Site Evaluation Guide

Do I have A Viable Hydro Site?

This is a complicated question. The answer depends mainly on physical properties like head and volume of water available, pipe losses and wire transmission losses. The cost of pipe and wire can sometimes kill a project. There can also be environmental concerns as well as political stuff like water permits. Hydro is probably the least expensive of the three major renewable energy resources. Entry level systems can be done for $2000 but most will be higher. Most of the hydro applications we do are for residential scale off-grid battery based systems. Grid-tie is also possible but AC direct hydro requires a much larger resource than what most people have for a creek or stream. Regulatory obstacles are more common with the larger streams as well, especially if they are fish bearing. Hydro works well in conjunction with solar and wind systems so there is no need to lock oneself into a mindset that the hydro has to produce all your power needs since the creek will likely have an upper power potential that can’t be changed without altering the laws of physics. Stream flows are almost always highly variable during different times of the year and also from year to year. In short…you get…. what you can get.

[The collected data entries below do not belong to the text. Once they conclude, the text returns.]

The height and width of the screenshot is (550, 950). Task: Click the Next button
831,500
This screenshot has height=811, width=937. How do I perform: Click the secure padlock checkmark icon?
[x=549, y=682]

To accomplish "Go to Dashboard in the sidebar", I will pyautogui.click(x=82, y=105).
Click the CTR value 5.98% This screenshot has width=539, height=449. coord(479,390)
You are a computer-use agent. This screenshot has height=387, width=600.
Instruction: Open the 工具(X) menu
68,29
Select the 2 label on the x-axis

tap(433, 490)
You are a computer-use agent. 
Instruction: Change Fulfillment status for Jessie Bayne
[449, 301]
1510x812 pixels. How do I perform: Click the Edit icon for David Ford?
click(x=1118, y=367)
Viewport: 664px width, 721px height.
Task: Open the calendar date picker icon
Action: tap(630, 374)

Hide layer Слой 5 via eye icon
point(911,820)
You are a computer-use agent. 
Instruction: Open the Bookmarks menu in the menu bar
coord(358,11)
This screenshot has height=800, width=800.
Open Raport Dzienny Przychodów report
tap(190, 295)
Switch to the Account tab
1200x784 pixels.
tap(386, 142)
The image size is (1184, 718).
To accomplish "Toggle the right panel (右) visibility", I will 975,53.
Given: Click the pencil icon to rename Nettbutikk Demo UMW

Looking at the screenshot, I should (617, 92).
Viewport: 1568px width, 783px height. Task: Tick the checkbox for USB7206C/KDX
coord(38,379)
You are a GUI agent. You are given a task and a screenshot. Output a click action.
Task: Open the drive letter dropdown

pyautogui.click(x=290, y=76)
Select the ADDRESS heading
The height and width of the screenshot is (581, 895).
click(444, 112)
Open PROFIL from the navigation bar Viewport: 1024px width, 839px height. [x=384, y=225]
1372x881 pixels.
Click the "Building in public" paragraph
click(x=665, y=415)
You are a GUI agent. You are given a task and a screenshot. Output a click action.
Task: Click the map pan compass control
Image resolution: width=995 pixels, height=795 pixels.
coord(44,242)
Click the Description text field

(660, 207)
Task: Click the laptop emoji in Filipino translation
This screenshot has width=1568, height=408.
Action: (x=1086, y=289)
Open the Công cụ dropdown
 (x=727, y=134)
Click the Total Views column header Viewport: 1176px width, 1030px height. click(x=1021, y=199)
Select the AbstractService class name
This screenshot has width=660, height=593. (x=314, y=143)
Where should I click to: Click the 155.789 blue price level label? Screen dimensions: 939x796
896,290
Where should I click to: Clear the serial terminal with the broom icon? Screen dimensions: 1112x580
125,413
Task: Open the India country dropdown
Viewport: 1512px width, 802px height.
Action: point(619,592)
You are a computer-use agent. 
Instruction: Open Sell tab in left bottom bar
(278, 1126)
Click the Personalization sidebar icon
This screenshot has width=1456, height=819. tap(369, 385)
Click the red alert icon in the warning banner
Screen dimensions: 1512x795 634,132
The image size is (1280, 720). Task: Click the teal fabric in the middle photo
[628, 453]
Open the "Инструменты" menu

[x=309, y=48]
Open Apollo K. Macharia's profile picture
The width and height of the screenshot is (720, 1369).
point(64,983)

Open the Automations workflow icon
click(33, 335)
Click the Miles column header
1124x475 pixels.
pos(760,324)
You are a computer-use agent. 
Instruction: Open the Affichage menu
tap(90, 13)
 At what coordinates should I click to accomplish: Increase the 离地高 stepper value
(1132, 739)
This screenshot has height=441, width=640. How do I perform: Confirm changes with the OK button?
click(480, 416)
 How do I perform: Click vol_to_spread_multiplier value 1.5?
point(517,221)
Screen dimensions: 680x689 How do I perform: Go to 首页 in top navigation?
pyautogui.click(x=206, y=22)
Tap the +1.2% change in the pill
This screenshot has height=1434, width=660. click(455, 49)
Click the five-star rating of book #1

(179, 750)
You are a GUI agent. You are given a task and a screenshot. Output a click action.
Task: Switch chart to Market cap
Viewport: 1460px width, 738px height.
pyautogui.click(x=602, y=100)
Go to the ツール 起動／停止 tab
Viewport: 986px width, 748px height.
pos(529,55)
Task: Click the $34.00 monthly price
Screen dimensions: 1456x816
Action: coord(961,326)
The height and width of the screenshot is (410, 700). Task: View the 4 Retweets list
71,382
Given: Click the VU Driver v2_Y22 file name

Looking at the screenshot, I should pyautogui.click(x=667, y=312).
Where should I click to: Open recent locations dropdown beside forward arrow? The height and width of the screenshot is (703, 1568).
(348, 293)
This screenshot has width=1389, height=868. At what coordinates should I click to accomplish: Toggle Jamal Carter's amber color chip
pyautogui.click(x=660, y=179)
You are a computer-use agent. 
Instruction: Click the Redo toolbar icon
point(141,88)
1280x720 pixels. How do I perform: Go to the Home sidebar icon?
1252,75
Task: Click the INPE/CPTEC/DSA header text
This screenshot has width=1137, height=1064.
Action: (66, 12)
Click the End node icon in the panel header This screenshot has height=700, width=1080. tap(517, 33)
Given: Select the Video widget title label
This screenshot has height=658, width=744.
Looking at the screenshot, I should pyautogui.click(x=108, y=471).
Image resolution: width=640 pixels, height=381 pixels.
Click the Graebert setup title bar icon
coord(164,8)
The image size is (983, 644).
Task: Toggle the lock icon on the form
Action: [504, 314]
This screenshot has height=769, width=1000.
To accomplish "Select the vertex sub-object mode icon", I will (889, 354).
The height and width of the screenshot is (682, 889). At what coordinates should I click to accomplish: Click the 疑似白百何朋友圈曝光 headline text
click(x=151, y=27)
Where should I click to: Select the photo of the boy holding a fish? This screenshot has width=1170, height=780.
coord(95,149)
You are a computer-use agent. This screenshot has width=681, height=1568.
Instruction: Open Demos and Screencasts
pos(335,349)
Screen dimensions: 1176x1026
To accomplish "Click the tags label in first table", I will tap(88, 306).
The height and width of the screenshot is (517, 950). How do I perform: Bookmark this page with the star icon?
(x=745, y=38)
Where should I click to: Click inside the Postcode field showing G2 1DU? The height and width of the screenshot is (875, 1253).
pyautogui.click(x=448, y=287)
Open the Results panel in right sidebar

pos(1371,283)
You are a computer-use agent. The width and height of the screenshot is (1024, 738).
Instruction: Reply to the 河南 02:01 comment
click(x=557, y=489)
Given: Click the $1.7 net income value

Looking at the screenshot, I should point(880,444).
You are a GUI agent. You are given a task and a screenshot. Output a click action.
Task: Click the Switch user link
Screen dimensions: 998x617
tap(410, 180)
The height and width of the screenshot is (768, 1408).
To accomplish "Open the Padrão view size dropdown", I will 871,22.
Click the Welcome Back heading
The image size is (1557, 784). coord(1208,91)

Definition of some commonly used terms

Head

This is the vertical component or elevation change between the intake or point of diversion and the hydro electric generator. We prefer measurements in feet or pounds per square inch PSI because metric still does not fit inside our heads.

1 PSI = 2.31 ft of head.     1 ft. of head = .433 PSI.     1 meter = 3.28 ft.

Flow

This is the quantity of water actually put thru the nozzles. Leaks don’t count for power production. Most residential size systems measure the flow rate in gallons per minute GPM . Larger systems typically use cubic feet per second CFS

450 GPM = 1 CFS   also 1 cubic ft. = 7.48 gallons.   3.78 liters = 1 gallon US

Static Head

Head measured at 0 flow rate or resting pressure. No work is being done.

Dynamic Head

The net head under actual working conditions. This # will always be less than the static head and is a result of losses in the penstock mostly due to friction.

Penstock

A somewhat all inclusive term to describe everything in the piping system from the intake to the nozzle at the turbine.

Nozzle

The focusing pipe at the end of the penstock at the turbine that directs a precise stream of water at the Pelton wheel. We use an interchangeable jet at the end of the nozzle for flow control on our units.

Pelton wheel

The water runner or cup shaped wheel that the nozzle sprays into that turns the generator. Doble actually perfected the Pelton wheel but receives almost no recognition. The latest computer programs have only increased the efficiency of Doble’s design a few percentage points since the early 1900’s.

Volts

This is a unit of electrical force similar to pressure in a pipe.

Amps

This is a unit of electrical current or volume or flow rate.

Watts

This is a unit of power and is a product of amps times volts. 4 amps at 12 volts = 48 watts assuming a power factor of 1.0

KWH

Or Kilowatt hour is a thousand watts over an hour. 1.5 KWH for 5 hours would be 7.5 KWH. A hydro generating 500 watts for 24 hours = 12 KWH/day. Your utility power bills usually show average KWH per day and total for the month for comparison. Energy efficiency and conservation is the best place to start if you are looking for the best value. Americans waste power with a vengeance. This is a short sighted “attitude” with planetary consequences. Solar, Wind and Hydro are recycled energy resources driven by the sun with a net heat gain of zero unlike petroleum and coal.

AH

Amp hours. Since we are dealing with the DC side of the system most of the time, I find it easy to think in terms of amp hours used or replaced. If the power system used 120 AH/day it would take a hydro running at 5 amps for 24 hours to replace it assuming the battery system is 100% efficient. Lightly cycled systems can be 99% efficient but most are around 94% for hydro use. Solar and wind based battery systems can be around 80%. Most systems are hybrid versions of solar and hydro or ? so this figure will be unique to each.